▶ _ASSIGNED TASK_: Extract exactly and only the lines from the one containing "You are a GUI" through the end of the entries below. Pictures should not appear in the copy.

⟨

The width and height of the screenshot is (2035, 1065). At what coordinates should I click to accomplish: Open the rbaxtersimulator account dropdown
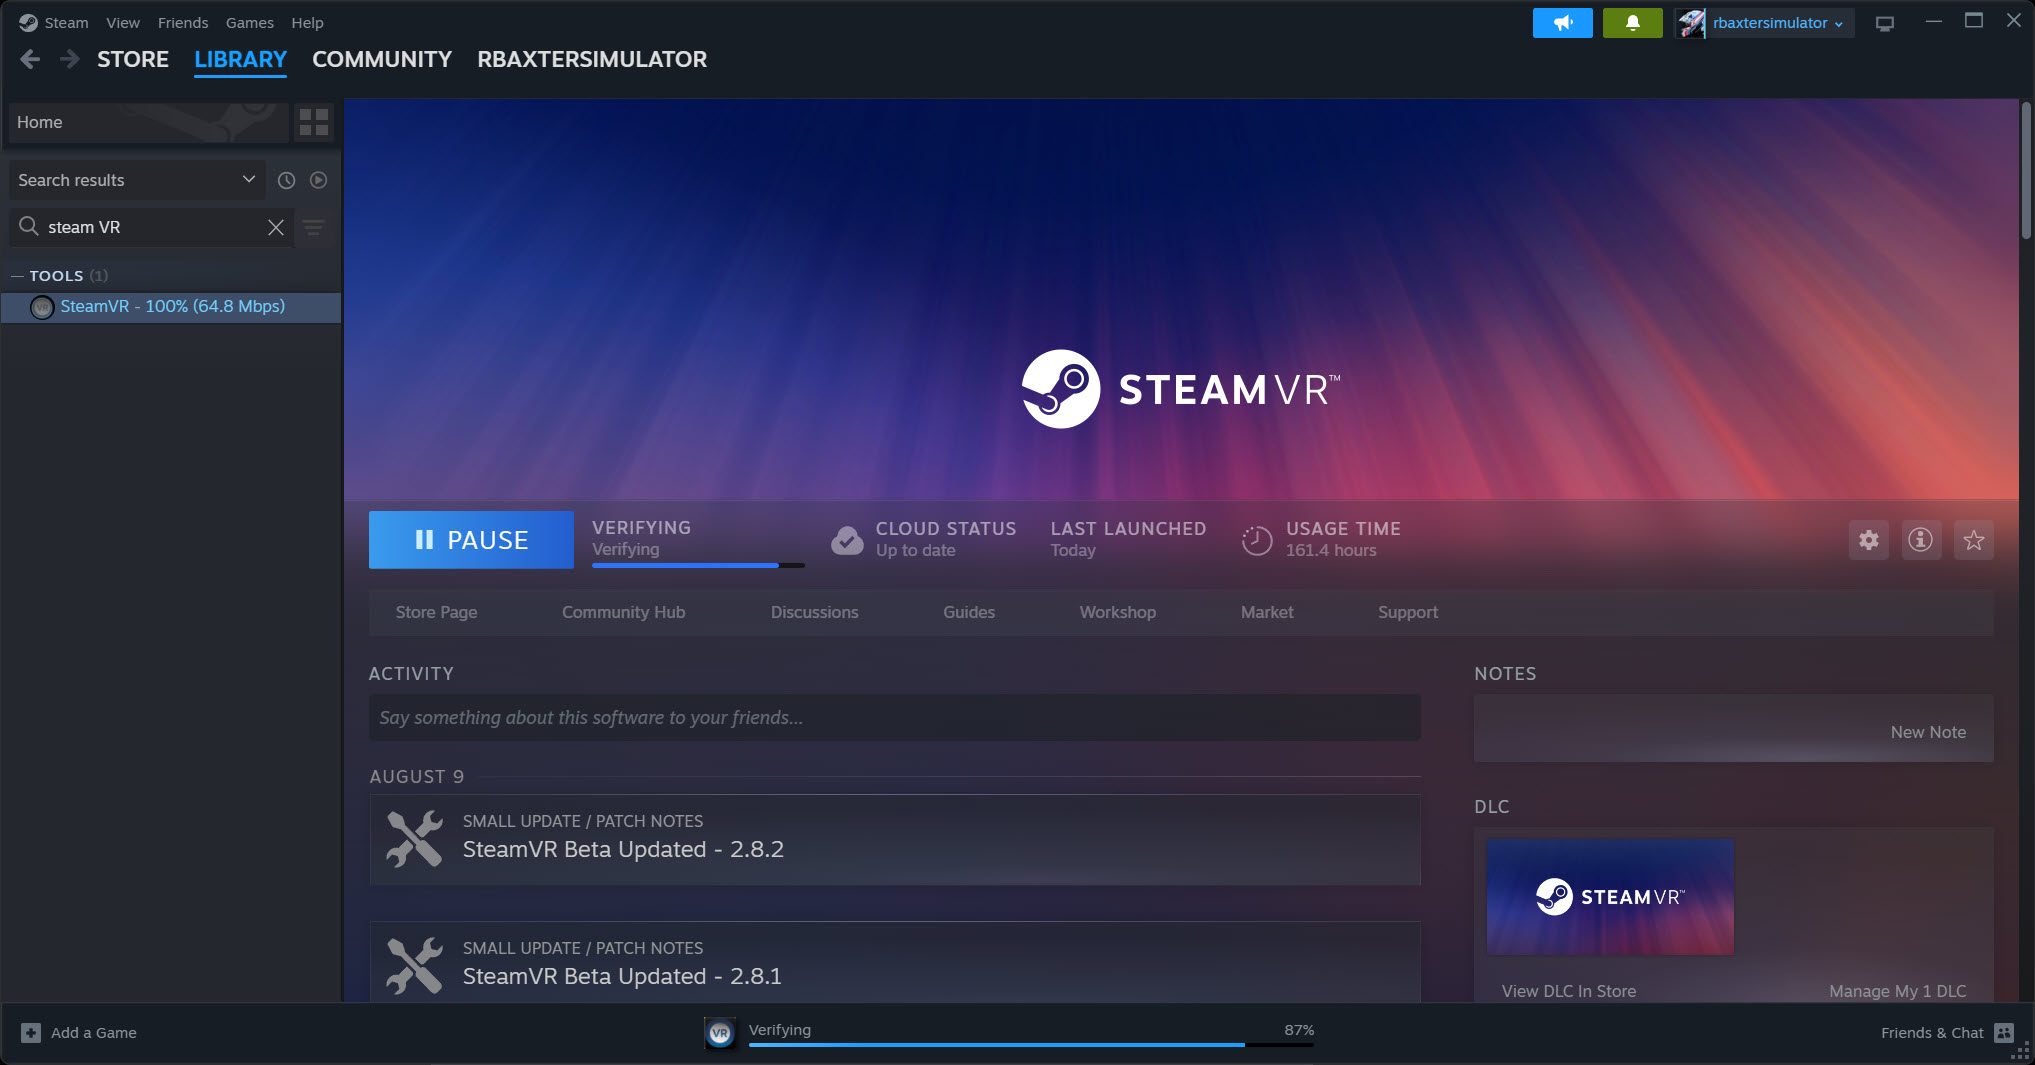1767,23
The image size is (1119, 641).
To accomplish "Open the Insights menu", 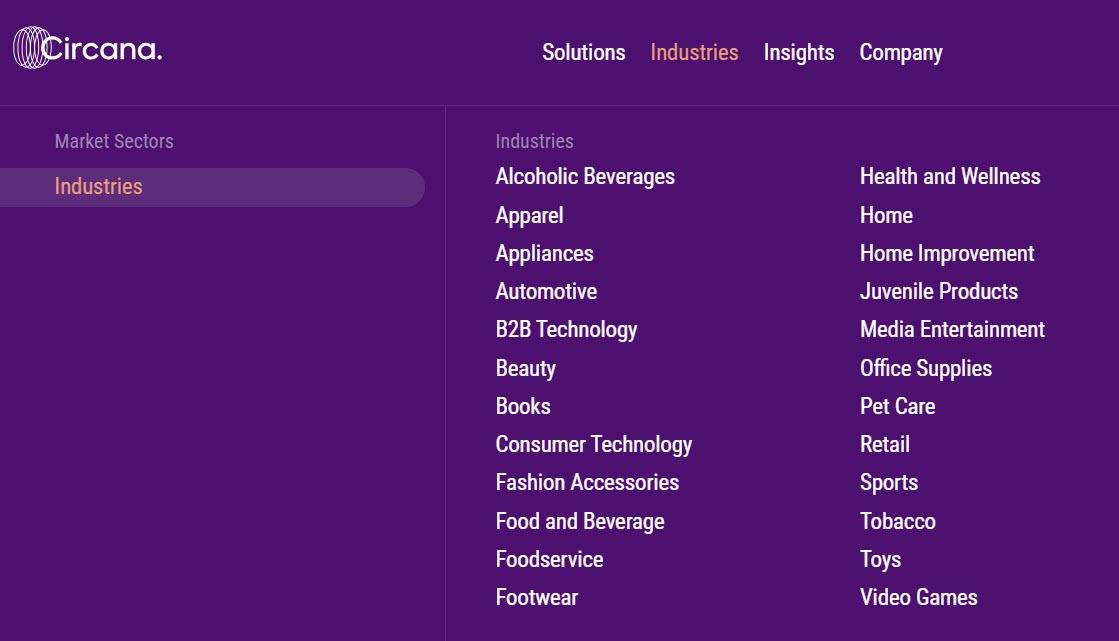I will click(799, 53).
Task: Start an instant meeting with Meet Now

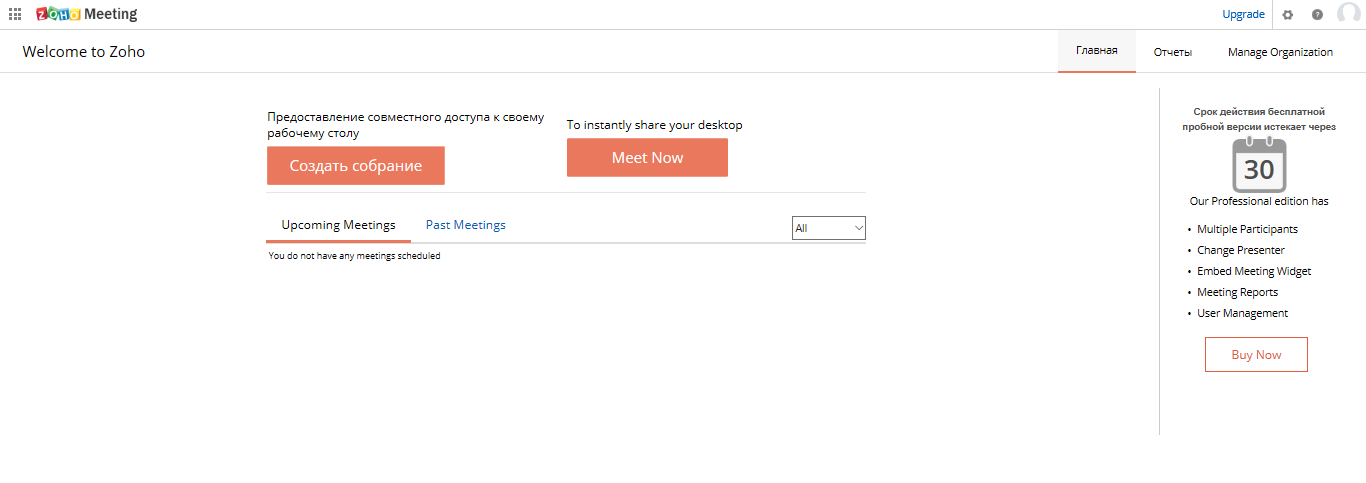Action: (x=647, y=158)
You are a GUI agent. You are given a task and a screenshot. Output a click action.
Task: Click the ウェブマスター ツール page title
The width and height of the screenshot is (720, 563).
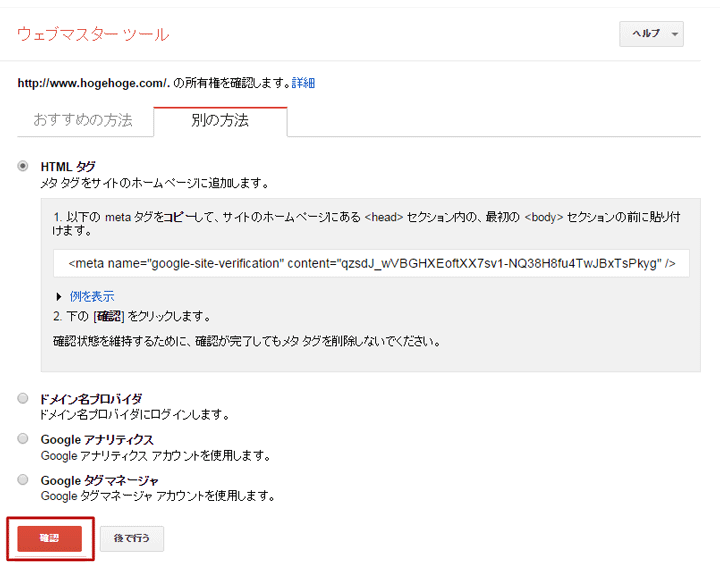click(93, 34)
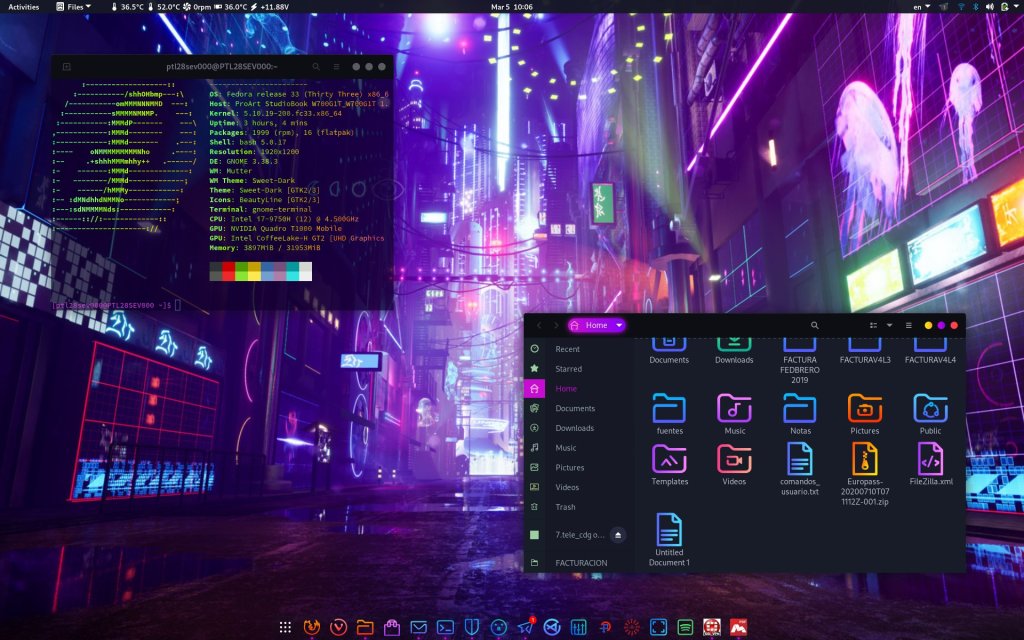The image size is (1024, 640).
Task: Select Trash in the Files sidebar
Action: coord(565,507)
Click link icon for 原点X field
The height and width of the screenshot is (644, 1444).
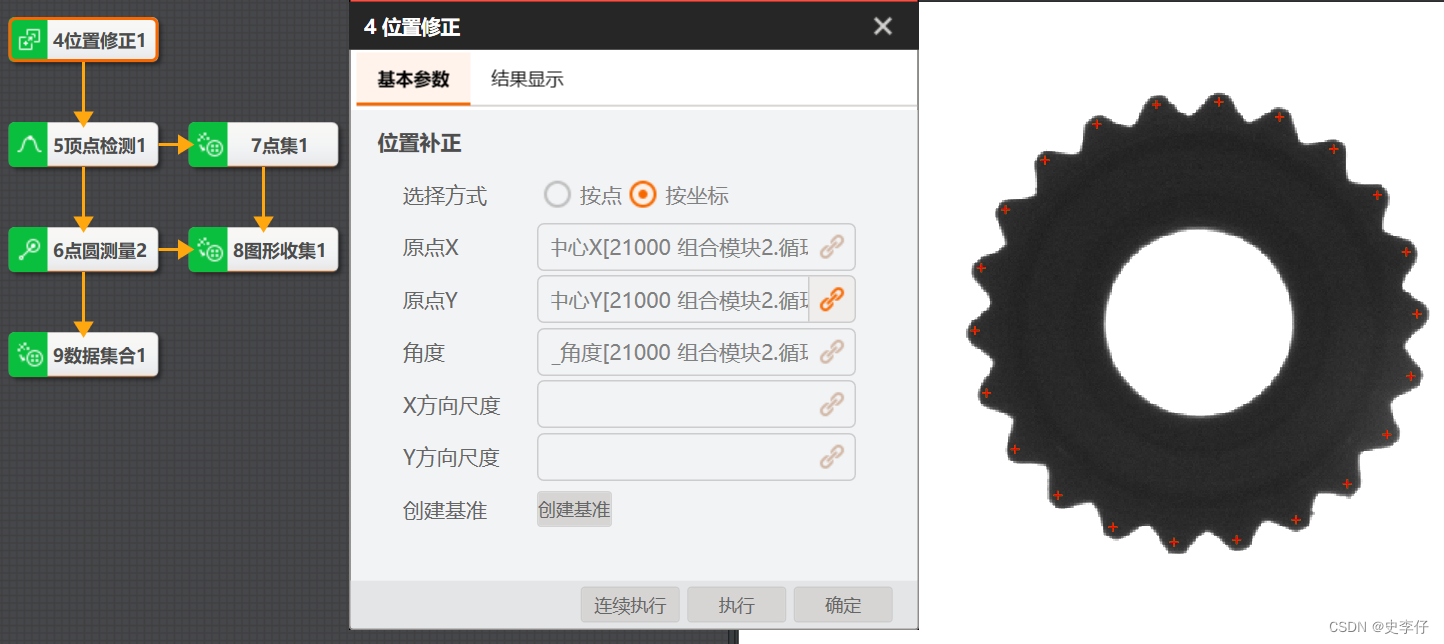coord(832,246)
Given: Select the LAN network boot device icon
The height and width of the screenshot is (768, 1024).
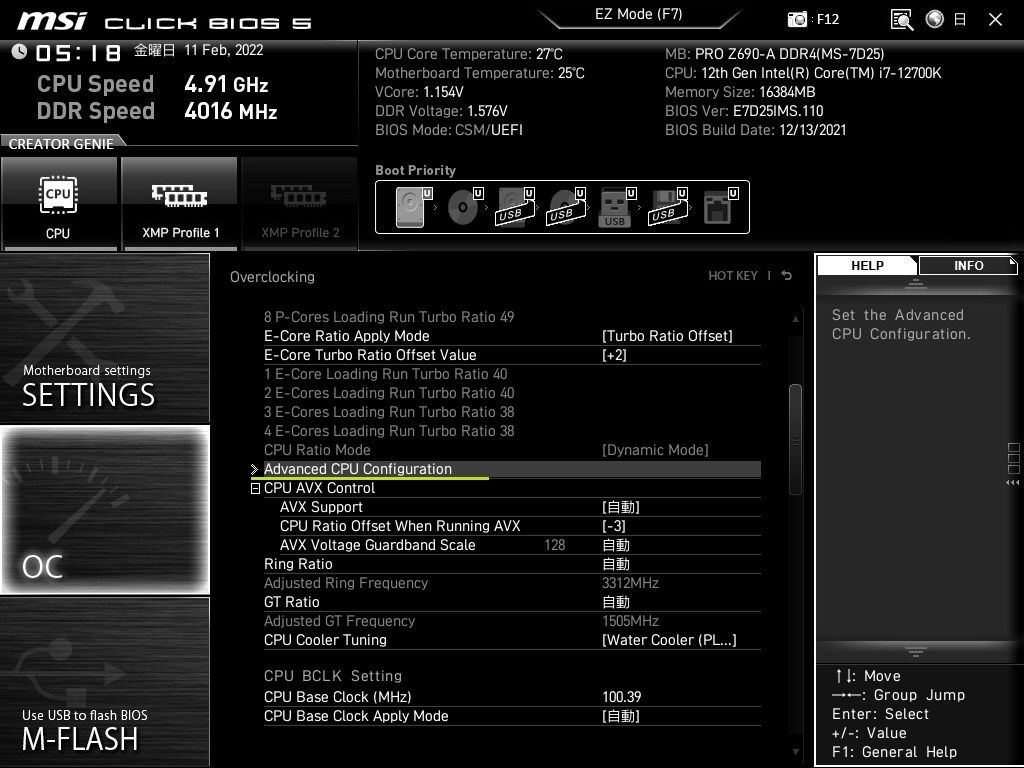Looking at the screenshot, I should 718,205.
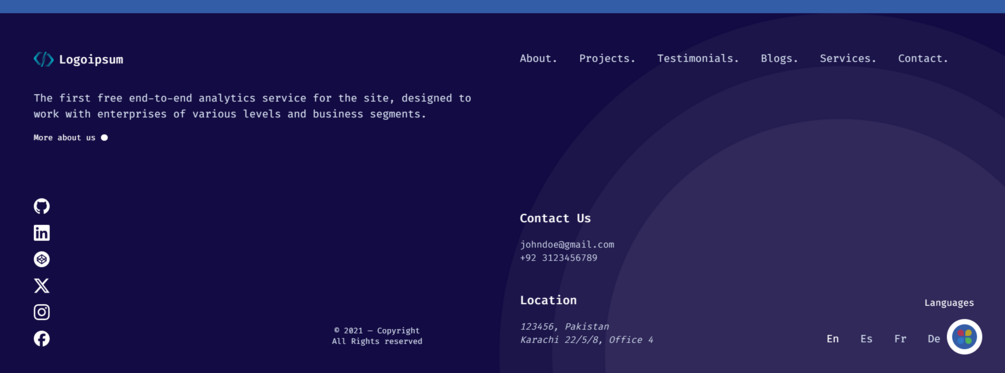
Task: Select the About. navigation item
Action: tap(538, 58)
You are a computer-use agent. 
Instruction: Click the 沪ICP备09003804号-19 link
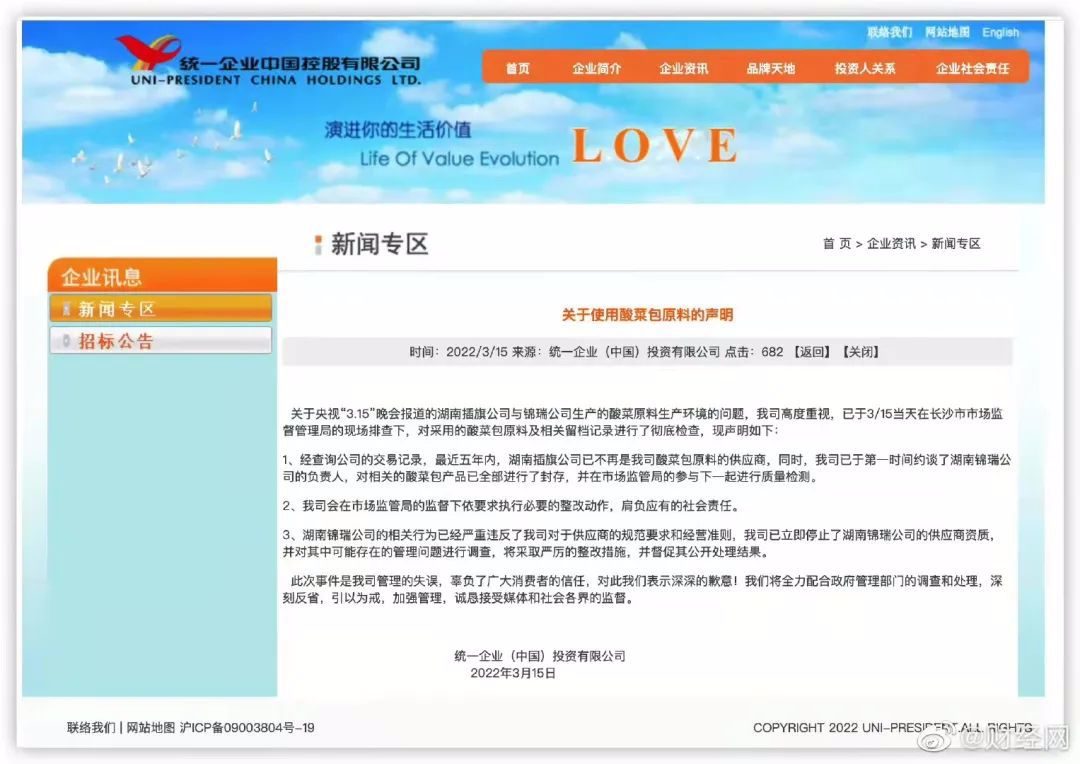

⟩

▶ _SOLUTION TO THIS PROBLEM_:
You are a GUI agent. You are given a task and a screenshot. Output a click action.
Task: Click the ウェブマスター ツール page title
The width and height of the screenshot is (720, 563).
click(93, 34)
The image size is (1024, 640).
Task: Select Trash in the Files sidebar
Action: coord(565,507)
Click link icon for 原点X field
The height and width of the screenshot is (644, 1444).
coord(832,246)
Given: Select the LAN network boot device icon
The height and width of the screenshot is (768, 1024).
Looking at the screenshot, I should 718,205.
Task: Select the About. navigation item
Action: tap(538, 58)
You are a computer-use agent. 
Instruction: Click the 沪ICP备09003804号-19 link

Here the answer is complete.